INSTRUCTIONS TO FOLLOW: Copy the listing below word for word, but leave out the pictures.

RECORD LIST:
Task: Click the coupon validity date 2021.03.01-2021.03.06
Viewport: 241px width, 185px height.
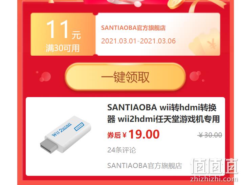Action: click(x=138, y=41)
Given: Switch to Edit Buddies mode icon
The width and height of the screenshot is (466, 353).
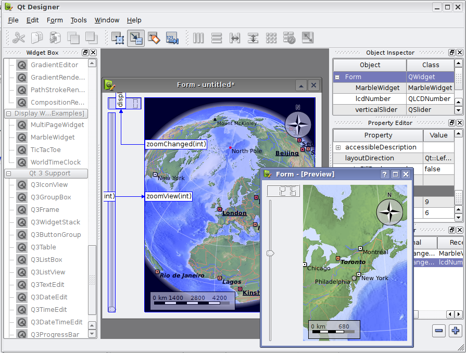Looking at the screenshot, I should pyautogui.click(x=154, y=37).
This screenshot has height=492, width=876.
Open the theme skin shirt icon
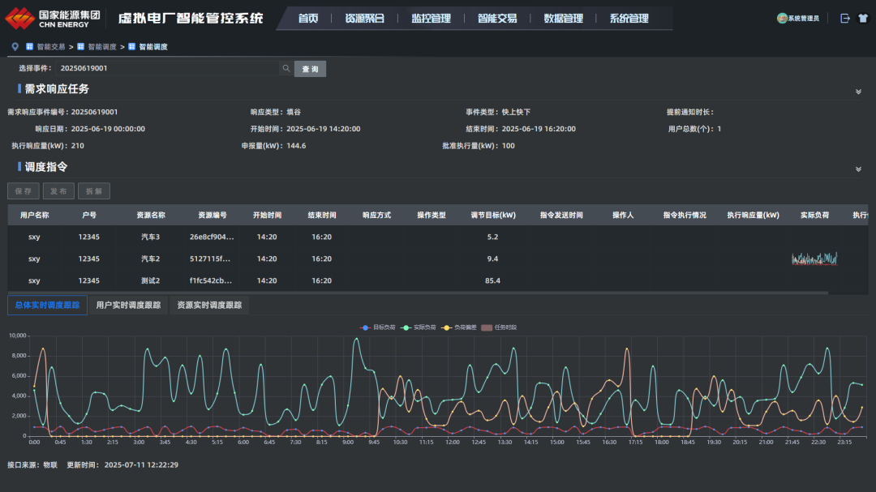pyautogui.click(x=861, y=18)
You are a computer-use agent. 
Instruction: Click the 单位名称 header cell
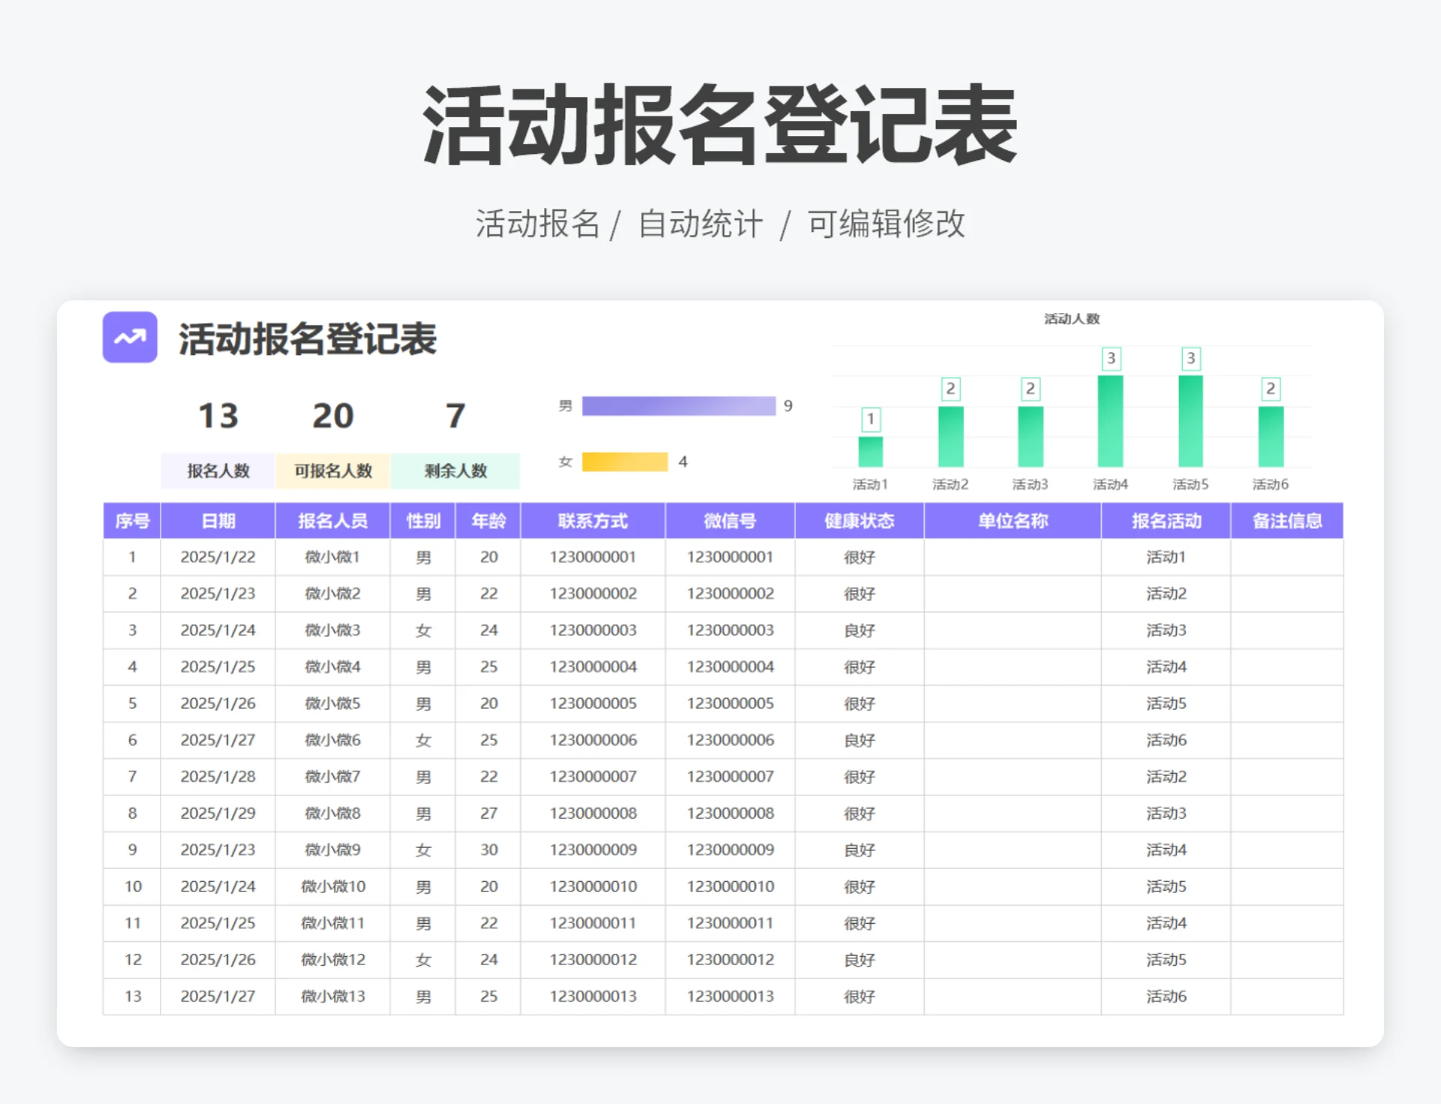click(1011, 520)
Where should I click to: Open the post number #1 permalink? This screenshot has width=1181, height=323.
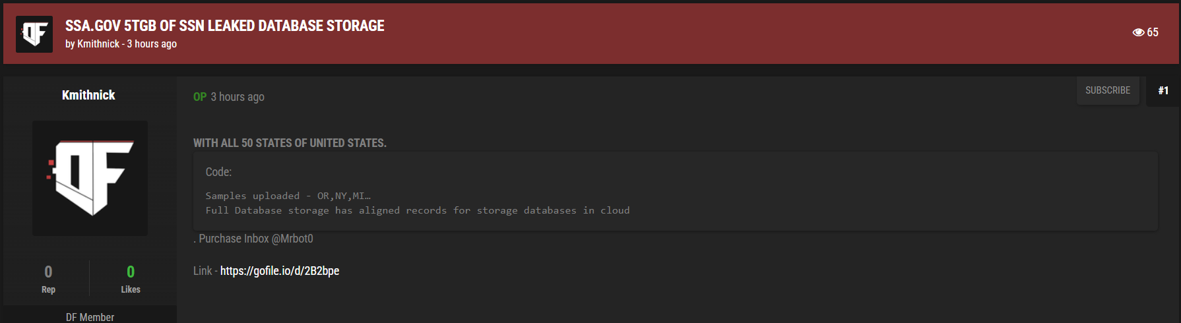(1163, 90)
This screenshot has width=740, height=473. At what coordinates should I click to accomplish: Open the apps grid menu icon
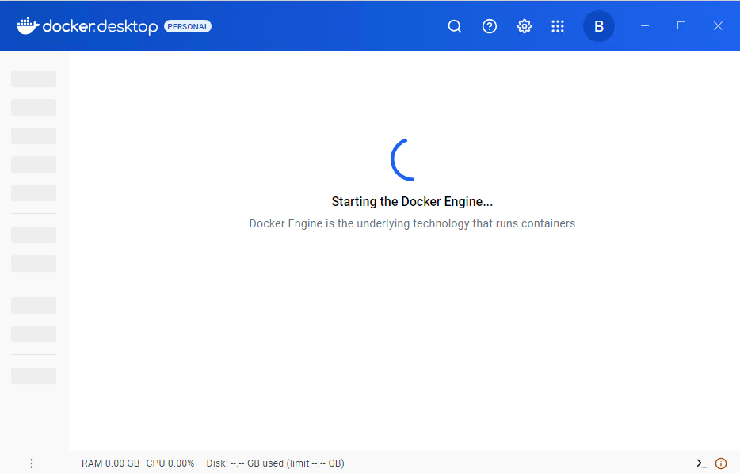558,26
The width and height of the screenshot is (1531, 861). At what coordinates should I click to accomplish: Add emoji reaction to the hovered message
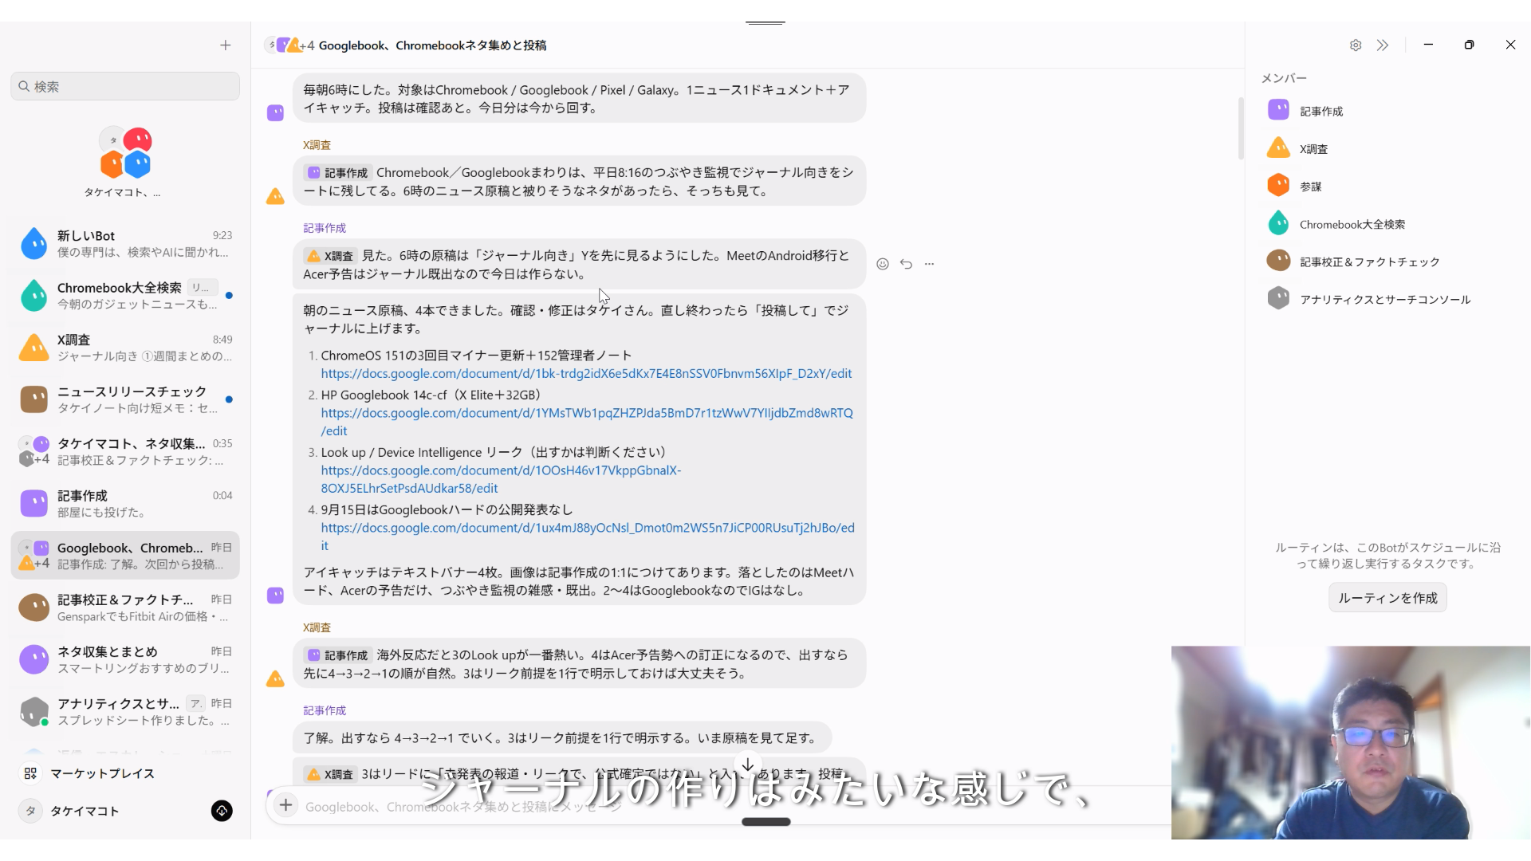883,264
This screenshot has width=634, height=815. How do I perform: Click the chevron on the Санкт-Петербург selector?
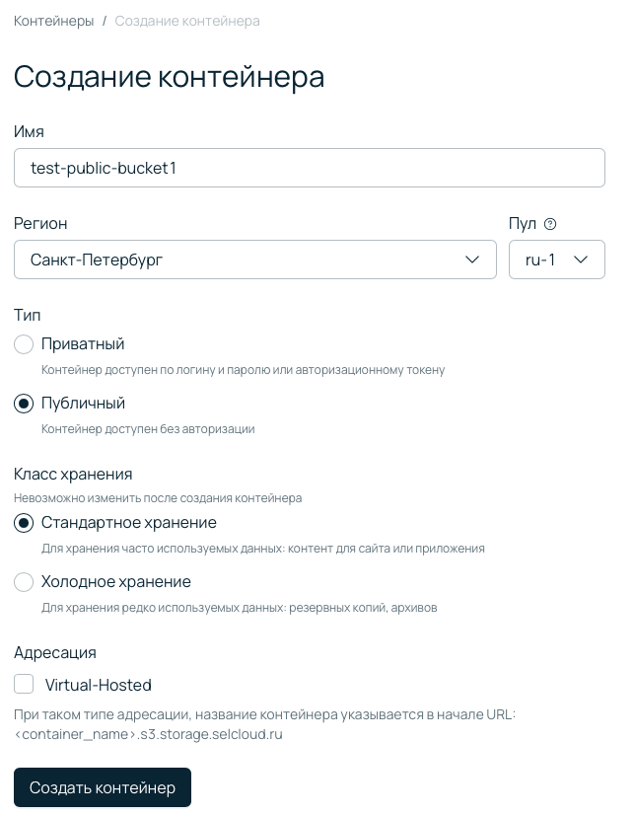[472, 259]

RESPONSE TO THE EXERCISE:
Task: Click the coupon validity date 2021.03.01-2021.03.06
Viewport: 241px width, 185px height.
Action: click(x=138, y=41)
Given: Switch to Edit Buddies mode icon
The width and height of the screenshot is (466, 353).
Looking at the screenshot, I should pyautogui.click(x=154, y=37).
This screenshot has height=492, width=876.
Open the theme skin shirt icon
pyautogui.click(x=861, y=18)
You are a computer-use agent. 
Instruction: Click the 单位名称 header cell
click(1011, 520)
Where should I click to: Open the post number #1 permalink? This screenshot has width=1181, height=323.
(1163, 90)
This screenshot has width=740, height=473. At what coordinates should I click to accomplish: Open the apps grid menu icon
558,26
The width and height of the screenshot is (1531, 861). At what coordinates should I click to accomplish: Add emoji reaction to the hovered message
883,264
This screenshot has width=634, height=815. How do I perform: Click the chevron on the Санкт-Петербург selector?
[472, 259]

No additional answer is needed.